EXTRACTED TEXT:
# # #
Women in Afghanistan are paying a huge price for the Taliban’s repressive restrictions against them as access to basic health care for them shrinks, and mental health problems and conflict within families grow, the International Organization for Migration (IOM) said in a recent report.
The women surveyed overwhelmingly reiterated the financial and mental hardships they are experiencing due to the Taliban’s ever-increasing restrictions on their freedoms, the economic crisis, and ensuing poverty.
“Women consulted frequently describe their lives as that of prisoners living in darkness, confined to the home without hope of a future,” read the report.
The IOM’s report stated that the women profiled also report deteriorating relationships with male family members which is largely due to dire financial problems in families due to the economic crisis.
“Women report deteriorating relationships with male family members,” the report stated. “As a result, the mental health of many Afghans has deteriorated.”
The IOM also stated that two out of three women reported to be struggling with psychological problems. “Two-thirds of women report psychological problems, and a growing number of women are experiencing increased feelings of isolation, anxiety, and depression,” the report stated.
“Against the backdrop of a systematic exclusion of women from public life and a protracted economic crisis, conflicts within families have increased,” the IOM noted.
Soon after the Taliban’s takeover of Afghanistan, in August 2021, a string of edicts against the freedom and rights of women and girls were imposed. The first edict was against teenage girls, when the Taliban banned them from school. Since then an estimated 50 edicts have been imposed, all but erasing them from public life.
# # #
PROBLEM SET:
A – Reproduce the article on Afghan women, everything from "Women in Afghanistan" down to "a recent report.", without alteration.
B – Condense the paragraph of the article on Afghan women that begins "Soon after the Taliban’s takeover" into two shorter sentences that keep its main facts.
The material after this point comes from a different source and is unrelated to the article on Afghan women.

RECORDED DATA:
# # #
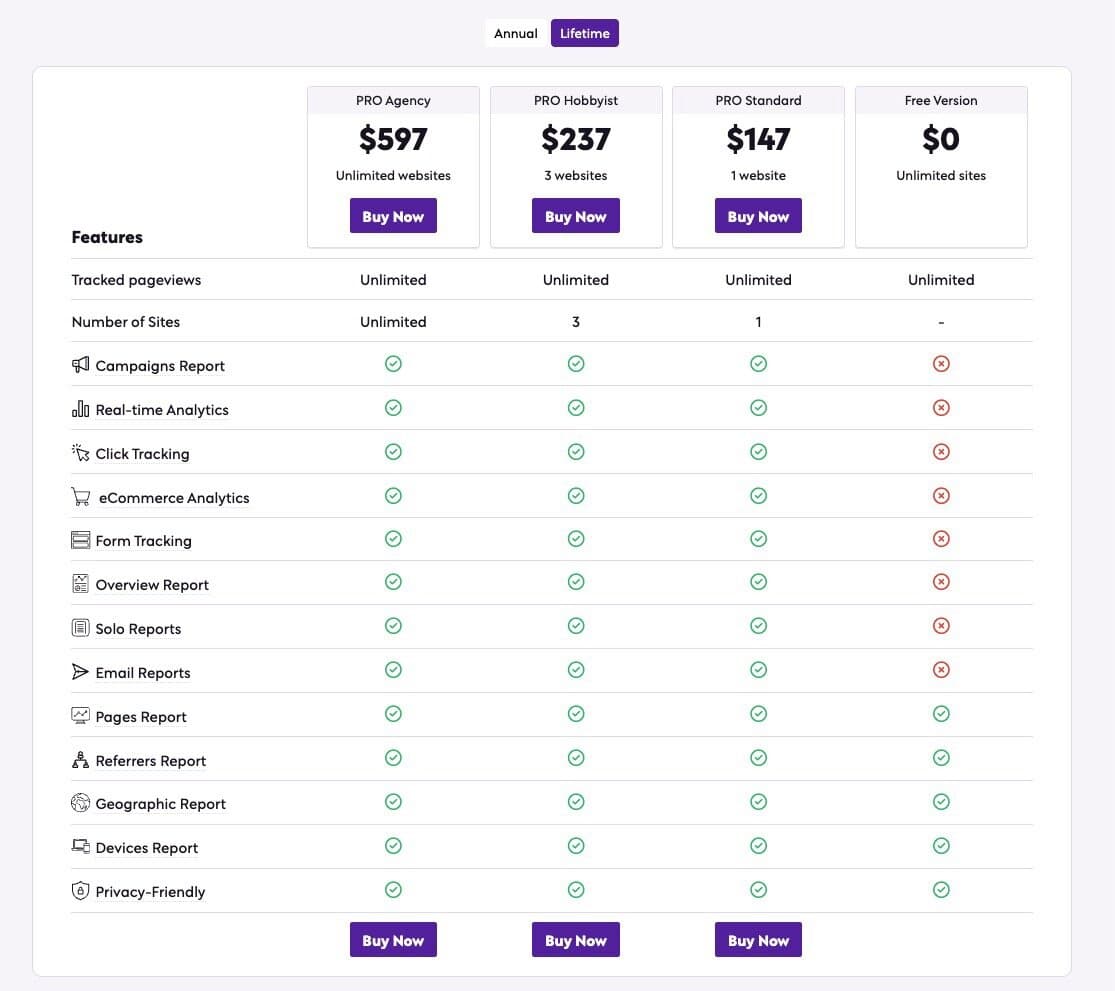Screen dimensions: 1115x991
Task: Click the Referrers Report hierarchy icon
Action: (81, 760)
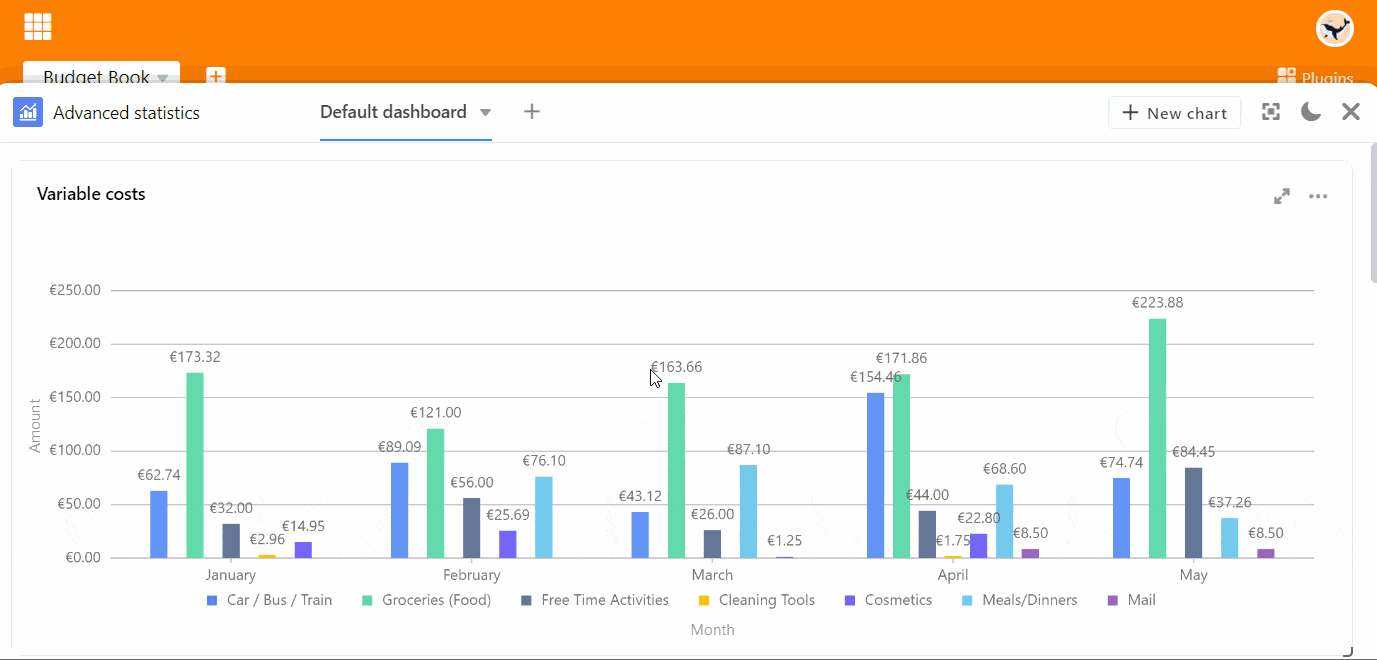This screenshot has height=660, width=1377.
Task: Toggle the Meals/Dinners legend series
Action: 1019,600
# # #
YOUR RESPONSES:
A –
Women in Afghanistan are paying a huge price for the Taliban’s repressive restrictions against them as access to basic health care for them shrinks, and mental health problems and conflict within families grow, the International Organization for Migration (IOM) said in a recent report.

B – After taking over Afghanistan in August 2021, the Taliban began imposing edicts against the freedom and rights of women and girls, starting with a ban on teenage girls attending school. Some 50 edicts have since followed, all but erasing women and girls from public life.